The optimum temperatures for seed germination* of turfgrasses as established by the association of official seed analysis
Kentucky bluegrass (Poa pratensis): 59-86 F
Perennial ryegrass (Lolium perenne ): 68-86 F
Tall fescue (Lolium arundinaceum, Schedonorus phoenix, Festuca arundinacea ): 68-86 F
*Temperatures separated by a dash indicate an alternation of temperature; the first numeral is for approx. 16 hr. and the second for approx 8 hr.
If the grass seed had germinated the young seedlings would have also been affected by the high temperatures. During heat stress periods, cool-season grasses are subject to a process called "photorespiration", whereby the grass plant actually uses more energy than it manufactures. This results in poor shoot and root growth. Young turf plants with immature root systems going into the summer stress period will typically not be able to recover quickly enough by mid-August to host fall sports.

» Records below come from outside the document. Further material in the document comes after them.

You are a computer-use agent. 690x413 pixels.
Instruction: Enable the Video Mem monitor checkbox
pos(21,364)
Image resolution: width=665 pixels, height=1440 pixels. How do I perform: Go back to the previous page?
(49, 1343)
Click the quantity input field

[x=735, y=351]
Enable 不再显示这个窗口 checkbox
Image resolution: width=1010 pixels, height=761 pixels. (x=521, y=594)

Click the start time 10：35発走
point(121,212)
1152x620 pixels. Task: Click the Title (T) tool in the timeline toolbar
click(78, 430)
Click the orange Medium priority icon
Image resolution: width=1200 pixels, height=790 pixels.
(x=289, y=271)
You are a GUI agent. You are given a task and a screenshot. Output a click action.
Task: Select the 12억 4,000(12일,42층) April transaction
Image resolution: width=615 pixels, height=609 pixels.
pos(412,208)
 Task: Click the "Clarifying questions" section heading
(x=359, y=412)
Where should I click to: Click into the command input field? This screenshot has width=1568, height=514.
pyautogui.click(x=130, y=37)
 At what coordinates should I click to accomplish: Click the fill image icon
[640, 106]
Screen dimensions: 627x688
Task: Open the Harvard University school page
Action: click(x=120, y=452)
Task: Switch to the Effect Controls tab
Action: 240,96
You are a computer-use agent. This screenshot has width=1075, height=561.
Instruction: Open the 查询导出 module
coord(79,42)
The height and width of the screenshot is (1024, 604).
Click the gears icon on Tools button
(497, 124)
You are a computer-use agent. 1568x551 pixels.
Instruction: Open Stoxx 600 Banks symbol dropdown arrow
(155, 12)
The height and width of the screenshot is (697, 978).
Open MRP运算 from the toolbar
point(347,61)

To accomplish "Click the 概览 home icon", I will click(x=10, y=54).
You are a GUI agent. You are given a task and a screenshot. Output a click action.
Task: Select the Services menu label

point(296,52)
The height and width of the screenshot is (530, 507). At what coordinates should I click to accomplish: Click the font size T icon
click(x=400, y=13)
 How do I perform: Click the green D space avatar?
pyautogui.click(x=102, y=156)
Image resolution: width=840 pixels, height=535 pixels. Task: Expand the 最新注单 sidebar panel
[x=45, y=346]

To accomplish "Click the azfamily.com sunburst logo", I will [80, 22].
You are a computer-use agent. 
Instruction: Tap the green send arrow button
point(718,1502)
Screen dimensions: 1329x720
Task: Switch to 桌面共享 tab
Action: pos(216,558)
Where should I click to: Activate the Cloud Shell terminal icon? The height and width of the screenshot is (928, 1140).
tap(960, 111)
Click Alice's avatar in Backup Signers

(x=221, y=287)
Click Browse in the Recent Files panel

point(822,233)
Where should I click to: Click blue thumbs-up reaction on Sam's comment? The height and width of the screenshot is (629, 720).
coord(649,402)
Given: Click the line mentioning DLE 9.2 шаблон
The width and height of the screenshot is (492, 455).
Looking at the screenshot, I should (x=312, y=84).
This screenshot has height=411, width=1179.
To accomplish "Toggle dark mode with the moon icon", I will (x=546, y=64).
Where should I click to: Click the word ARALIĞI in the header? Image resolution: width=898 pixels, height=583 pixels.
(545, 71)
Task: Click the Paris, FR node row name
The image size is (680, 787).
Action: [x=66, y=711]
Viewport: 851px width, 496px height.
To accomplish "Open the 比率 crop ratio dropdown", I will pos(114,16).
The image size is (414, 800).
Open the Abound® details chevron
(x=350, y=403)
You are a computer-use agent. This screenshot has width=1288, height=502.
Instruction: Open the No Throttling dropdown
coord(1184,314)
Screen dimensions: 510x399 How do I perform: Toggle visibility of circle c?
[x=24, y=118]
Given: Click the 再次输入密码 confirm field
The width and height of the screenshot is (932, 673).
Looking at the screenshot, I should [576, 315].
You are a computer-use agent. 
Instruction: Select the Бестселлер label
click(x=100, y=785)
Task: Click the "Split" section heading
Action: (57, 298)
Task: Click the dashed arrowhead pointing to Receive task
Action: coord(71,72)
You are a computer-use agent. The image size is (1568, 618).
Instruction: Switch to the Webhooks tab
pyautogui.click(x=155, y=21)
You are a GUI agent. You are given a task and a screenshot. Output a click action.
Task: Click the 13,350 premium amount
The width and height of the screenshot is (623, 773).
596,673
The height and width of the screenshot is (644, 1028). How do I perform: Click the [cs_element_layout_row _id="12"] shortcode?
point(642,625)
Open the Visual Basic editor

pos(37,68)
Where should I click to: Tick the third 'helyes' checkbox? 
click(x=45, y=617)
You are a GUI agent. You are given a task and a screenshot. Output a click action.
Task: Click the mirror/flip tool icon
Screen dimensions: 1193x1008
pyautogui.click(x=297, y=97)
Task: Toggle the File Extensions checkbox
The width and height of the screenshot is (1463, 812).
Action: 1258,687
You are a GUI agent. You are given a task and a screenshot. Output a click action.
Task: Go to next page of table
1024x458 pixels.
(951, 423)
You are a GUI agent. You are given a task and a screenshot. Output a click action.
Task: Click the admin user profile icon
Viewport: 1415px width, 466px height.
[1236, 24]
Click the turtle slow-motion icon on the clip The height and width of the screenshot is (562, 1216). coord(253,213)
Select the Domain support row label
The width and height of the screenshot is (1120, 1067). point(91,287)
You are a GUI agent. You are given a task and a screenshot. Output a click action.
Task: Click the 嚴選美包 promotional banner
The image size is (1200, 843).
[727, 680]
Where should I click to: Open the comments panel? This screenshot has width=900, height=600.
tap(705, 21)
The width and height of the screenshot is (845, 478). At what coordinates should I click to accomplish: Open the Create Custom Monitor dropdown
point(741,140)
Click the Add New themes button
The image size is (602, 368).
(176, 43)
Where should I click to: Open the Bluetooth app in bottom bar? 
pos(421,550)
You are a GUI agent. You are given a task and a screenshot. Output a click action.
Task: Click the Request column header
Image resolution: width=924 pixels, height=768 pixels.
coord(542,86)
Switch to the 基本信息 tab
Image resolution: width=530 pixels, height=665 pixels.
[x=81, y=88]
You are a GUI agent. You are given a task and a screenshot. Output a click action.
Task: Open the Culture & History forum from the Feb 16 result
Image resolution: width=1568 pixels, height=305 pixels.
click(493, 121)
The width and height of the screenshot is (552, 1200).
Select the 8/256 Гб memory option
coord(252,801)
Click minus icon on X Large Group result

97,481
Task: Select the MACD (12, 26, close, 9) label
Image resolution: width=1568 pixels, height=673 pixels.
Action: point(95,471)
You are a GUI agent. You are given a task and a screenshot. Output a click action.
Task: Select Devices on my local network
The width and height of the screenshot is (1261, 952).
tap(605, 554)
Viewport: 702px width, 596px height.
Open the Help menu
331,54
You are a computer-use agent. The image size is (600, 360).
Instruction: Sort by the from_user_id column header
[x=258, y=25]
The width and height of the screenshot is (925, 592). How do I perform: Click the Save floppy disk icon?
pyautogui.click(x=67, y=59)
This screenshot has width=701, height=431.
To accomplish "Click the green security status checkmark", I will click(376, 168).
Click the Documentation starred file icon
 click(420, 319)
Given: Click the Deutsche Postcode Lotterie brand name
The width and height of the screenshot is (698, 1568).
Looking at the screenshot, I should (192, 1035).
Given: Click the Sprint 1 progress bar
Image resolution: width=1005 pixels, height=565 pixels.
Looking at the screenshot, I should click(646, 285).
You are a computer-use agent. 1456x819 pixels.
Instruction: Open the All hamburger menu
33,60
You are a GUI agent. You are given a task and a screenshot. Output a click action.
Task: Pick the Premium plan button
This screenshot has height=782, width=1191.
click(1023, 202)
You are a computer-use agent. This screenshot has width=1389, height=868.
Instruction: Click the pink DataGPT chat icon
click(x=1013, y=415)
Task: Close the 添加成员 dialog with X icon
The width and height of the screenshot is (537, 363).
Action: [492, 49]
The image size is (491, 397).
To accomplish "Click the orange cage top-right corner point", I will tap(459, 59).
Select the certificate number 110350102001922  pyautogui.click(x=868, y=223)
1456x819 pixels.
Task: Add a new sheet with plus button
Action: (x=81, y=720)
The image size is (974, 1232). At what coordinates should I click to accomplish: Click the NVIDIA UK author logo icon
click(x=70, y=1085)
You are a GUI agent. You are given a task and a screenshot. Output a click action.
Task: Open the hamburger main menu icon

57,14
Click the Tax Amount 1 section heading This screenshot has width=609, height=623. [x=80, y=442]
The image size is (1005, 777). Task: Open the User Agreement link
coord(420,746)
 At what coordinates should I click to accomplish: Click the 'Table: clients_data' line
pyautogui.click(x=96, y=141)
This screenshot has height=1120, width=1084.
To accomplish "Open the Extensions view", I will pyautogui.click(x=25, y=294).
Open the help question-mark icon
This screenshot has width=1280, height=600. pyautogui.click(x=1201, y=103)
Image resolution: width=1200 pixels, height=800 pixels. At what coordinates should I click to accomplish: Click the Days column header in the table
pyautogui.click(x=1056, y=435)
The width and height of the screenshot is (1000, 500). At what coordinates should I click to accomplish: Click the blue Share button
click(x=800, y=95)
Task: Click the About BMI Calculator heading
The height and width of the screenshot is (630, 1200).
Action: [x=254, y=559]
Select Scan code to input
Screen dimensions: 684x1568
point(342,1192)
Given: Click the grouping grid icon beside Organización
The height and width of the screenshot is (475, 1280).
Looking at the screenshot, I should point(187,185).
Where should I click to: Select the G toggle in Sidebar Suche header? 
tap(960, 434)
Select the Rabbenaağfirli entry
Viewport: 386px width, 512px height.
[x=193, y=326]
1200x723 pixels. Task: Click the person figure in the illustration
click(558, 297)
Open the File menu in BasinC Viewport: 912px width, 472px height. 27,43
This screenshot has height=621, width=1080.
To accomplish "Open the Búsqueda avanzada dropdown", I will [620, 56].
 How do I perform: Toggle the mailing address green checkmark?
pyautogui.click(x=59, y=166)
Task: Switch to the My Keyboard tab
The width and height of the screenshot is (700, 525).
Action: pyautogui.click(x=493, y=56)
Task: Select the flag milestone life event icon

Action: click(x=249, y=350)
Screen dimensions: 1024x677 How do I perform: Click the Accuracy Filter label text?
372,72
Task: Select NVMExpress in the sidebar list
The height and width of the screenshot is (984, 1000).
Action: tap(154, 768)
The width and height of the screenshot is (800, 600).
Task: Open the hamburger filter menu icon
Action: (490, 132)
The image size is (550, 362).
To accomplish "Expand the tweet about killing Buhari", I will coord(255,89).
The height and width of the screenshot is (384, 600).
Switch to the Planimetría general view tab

Lack of an adequate syringing program during the grow-in, followed by insufficient irrigation to replenish at least 80-90% of water lost through ET. For more details on syringing, click here. 2012 brought record drought to Ohio, with many areas of the state carrying as much as 11-inches rainfall deficit by the end of the summer. Water conservation by watering very early in the morning and using covers or topdressing materials to conserve moisture during seeding helps. In addition there are cultural practices to minimize plant stress during drought, like raising mowing heights and avoiding stressful practices like verticutting and scheduling games on drought-stricken fields.
Moving forward, there are a couple of options:
(1) Use sod to repair high traffic areas like soccer or lacrosse goal mouths, sidelines and field centers between hash marks. Sod can be put down anytime as long as the soil is not frozen and it will be play-ready by spring 2013. Sod also offers an opportunity to get 100% Kentucky bluegrass on the field. There are many sod growers in Ohio that can be found on The Ohio Sod Producers Website.
(2) Put seed out as "dormant seed" in winter (December-March) to get germination as quickly as possible in 2013. The seed will not germinate until conditions are favorable next spring but it will be "in place" and ready to germinate. Seed mortality rate is typically higher than a conventional spring seeding so seed rates should be around 30% higher than normal.
(3) Do a conventional spring seeding as soon as conditions are favorable, coupled with an application of Tenacity or Siduron to keep competition from weeds to a minimum. Perform sound cultural practices (regular mowing, soil cultivation, adequate irrigation and fertilizer) to promote plant maturity before the summer stress period. Also, a growth blanket offers great benefits when trying to establish turf quickly. A growth blanket conserves heat and moisture, as well as keeping people off during the renovation process.